A line below contains "Click the Add New Group button", and a later one contains "You are a computer-use agent. The image". Repeat both, with every line between them, exactly.
::::
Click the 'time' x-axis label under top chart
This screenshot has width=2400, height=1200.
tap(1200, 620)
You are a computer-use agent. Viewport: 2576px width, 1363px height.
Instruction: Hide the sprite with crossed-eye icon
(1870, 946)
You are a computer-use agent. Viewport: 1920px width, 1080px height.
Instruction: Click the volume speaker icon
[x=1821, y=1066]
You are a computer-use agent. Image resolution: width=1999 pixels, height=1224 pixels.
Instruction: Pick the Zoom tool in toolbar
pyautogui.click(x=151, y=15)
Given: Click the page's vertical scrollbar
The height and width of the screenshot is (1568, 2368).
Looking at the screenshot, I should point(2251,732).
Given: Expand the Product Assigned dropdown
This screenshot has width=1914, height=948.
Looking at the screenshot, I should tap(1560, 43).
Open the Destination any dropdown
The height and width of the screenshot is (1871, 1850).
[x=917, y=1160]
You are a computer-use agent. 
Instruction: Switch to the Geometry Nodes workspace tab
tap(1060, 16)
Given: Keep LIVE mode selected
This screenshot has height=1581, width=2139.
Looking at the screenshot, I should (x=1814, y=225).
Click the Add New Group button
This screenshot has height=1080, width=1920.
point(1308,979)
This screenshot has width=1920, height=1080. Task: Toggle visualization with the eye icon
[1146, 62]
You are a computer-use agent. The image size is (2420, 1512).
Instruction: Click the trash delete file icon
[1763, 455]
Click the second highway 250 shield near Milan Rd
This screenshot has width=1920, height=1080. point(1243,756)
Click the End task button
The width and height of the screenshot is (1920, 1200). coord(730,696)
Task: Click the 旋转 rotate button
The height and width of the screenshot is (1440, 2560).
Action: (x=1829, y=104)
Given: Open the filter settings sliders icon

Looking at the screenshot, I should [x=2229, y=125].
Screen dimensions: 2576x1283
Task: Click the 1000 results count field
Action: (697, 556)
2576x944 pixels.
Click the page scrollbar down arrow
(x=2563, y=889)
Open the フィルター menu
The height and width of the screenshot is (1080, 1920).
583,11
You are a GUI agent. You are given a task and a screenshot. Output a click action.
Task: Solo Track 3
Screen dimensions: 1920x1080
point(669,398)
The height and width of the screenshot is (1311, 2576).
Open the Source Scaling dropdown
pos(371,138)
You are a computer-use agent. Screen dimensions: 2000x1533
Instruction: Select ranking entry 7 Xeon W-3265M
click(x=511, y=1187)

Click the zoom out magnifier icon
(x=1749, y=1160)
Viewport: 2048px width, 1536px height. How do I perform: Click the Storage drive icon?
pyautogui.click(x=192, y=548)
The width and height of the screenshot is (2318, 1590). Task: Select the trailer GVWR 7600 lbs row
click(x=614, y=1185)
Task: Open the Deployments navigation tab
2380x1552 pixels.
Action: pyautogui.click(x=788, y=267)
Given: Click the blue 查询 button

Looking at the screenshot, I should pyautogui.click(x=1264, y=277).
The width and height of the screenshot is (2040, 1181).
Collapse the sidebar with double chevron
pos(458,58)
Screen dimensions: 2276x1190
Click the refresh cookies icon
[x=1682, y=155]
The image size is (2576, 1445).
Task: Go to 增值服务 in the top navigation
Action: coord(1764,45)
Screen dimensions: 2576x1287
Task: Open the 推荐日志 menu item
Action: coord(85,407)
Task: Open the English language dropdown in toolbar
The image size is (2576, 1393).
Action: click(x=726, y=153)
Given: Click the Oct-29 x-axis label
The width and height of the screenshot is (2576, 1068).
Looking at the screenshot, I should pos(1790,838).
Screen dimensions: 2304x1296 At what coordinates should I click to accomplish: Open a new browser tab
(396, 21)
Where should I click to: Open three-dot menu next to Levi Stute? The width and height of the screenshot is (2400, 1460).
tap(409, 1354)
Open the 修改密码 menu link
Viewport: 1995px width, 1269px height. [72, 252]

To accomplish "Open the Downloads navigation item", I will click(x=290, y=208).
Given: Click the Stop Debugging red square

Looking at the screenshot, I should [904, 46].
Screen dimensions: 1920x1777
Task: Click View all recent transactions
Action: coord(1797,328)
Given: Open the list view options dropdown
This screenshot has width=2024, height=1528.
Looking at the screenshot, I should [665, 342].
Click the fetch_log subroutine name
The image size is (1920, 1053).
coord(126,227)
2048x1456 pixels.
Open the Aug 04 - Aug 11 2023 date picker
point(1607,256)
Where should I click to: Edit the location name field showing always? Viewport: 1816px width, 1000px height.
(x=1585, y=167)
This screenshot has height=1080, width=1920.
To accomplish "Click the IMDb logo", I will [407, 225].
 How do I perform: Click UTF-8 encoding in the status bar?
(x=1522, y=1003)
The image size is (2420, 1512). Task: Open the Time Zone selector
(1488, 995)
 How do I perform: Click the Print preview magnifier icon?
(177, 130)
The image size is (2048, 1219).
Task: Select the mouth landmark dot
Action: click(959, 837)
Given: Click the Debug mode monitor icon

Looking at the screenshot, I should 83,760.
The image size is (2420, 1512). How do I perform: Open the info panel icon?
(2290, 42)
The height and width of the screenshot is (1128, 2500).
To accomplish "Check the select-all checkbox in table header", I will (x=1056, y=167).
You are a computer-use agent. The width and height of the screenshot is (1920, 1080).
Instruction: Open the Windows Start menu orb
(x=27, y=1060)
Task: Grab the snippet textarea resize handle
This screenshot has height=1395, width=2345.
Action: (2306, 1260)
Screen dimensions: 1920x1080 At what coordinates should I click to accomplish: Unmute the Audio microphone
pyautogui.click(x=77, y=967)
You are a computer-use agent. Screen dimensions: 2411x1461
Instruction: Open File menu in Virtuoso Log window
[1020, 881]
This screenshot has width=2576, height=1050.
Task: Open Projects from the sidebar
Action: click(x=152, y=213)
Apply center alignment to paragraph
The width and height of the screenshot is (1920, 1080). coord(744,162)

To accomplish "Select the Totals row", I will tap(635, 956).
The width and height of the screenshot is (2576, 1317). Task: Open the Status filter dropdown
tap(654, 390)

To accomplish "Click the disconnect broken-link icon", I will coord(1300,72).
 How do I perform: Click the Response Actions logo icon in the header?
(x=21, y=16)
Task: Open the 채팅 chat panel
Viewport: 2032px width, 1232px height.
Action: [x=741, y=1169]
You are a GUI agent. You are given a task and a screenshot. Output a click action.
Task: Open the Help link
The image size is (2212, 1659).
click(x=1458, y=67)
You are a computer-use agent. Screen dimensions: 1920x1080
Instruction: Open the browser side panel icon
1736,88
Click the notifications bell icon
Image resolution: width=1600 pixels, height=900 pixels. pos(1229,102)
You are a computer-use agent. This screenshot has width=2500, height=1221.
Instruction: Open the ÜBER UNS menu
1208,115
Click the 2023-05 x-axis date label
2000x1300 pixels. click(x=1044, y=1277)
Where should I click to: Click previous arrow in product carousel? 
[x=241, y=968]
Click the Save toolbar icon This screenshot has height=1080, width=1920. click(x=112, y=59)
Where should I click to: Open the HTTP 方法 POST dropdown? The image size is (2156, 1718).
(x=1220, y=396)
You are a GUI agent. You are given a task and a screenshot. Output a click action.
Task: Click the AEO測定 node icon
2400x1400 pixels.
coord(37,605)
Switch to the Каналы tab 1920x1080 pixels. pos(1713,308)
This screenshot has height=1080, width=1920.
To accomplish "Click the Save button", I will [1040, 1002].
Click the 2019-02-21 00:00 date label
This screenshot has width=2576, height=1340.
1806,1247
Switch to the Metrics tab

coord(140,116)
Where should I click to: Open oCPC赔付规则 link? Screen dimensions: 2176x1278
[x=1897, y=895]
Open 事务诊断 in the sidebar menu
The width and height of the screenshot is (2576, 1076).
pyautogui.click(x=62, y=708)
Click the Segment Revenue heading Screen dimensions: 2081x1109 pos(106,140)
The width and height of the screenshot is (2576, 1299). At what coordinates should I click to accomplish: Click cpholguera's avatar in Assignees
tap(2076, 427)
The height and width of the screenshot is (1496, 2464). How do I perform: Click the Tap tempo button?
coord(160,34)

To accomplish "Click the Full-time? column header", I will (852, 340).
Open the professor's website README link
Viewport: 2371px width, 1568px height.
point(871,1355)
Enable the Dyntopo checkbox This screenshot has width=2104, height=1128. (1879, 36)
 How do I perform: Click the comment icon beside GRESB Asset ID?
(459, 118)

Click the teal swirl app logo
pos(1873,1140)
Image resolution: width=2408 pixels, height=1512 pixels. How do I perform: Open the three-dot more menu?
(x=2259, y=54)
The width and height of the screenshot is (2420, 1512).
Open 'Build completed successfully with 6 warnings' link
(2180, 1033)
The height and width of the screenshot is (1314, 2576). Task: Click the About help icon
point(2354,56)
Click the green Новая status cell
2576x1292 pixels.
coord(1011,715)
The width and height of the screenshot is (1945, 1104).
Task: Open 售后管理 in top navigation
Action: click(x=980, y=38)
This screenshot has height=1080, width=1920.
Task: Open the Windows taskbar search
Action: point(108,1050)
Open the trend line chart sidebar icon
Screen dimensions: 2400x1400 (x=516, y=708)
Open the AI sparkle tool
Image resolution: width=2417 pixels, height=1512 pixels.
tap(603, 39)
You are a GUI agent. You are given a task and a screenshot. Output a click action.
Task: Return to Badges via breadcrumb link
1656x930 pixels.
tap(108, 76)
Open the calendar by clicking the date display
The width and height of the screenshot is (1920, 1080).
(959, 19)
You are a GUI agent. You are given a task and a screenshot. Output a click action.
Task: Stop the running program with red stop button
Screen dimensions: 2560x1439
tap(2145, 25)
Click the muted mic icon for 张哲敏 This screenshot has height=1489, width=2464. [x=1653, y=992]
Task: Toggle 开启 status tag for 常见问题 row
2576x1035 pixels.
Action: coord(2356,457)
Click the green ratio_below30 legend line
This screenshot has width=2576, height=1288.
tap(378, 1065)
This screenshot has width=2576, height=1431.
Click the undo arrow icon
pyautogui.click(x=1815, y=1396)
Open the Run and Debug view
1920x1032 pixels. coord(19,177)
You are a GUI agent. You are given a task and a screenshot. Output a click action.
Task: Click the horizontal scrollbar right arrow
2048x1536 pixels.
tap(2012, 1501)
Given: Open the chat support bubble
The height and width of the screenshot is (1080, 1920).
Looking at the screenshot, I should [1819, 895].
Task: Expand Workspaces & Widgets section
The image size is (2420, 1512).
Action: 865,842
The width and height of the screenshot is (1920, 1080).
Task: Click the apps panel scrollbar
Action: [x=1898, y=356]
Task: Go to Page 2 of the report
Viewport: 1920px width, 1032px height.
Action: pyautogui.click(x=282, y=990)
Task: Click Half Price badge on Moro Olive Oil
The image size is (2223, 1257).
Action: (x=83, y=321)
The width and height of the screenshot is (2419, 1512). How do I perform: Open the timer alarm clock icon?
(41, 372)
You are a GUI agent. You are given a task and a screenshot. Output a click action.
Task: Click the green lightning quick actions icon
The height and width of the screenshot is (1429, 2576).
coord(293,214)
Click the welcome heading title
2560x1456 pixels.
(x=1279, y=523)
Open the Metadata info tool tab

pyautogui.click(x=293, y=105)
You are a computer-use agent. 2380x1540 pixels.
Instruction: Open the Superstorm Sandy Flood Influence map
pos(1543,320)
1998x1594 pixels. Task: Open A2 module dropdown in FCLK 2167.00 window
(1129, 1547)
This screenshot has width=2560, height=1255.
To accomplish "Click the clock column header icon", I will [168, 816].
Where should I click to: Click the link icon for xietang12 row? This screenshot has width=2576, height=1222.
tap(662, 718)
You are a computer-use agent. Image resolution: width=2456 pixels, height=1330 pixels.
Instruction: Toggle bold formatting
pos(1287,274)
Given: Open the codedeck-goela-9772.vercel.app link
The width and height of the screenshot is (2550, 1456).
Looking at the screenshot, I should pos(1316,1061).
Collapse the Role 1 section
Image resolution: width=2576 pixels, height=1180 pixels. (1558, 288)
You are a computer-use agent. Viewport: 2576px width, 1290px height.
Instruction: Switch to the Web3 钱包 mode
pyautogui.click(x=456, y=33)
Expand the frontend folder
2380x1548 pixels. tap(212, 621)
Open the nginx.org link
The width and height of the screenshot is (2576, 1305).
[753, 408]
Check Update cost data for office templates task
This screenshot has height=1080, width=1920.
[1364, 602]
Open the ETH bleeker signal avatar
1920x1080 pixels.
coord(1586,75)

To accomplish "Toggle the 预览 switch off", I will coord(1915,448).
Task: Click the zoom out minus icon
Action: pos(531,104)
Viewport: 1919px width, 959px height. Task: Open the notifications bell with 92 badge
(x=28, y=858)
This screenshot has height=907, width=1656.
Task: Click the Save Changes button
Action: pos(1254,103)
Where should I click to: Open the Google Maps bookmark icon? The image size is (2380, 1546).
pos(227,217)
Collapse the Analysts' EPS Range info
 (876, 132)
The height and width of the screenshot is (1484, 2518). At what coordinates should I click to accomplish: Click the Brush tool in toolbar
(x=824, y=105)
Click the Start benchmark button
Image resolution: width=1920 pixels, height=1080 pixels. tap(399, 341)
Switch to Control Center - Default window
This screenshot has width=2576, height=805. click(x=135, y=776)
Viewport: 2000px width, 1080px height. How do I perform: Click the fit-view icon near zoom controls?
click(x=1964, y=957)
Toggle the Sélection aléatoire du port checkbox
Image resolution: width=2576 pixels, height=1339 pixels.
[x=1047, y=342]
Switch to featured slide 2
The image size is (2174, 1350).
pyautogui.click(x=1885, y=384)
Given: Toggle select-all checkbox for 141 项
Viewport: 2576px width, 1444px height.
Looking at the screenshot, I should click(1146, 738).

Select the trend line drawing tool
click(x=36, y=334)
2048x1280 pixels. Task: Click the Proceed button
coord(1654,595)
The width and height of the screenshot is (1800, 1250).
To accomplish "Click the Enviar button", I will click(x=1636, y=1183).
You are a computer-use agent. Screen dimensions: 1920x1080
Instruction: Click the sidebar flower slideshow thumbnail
::::
- [Response to the exercise]:
Click the Add New Group button
This screenshot has height=1080, width=1920.
point(1308,979)
This screenshot has width=1920, height=1080. Task: Toggle visualization with the eye icon
[1146, 62]
You are a computer-use agent. The image size is (2420, 1512).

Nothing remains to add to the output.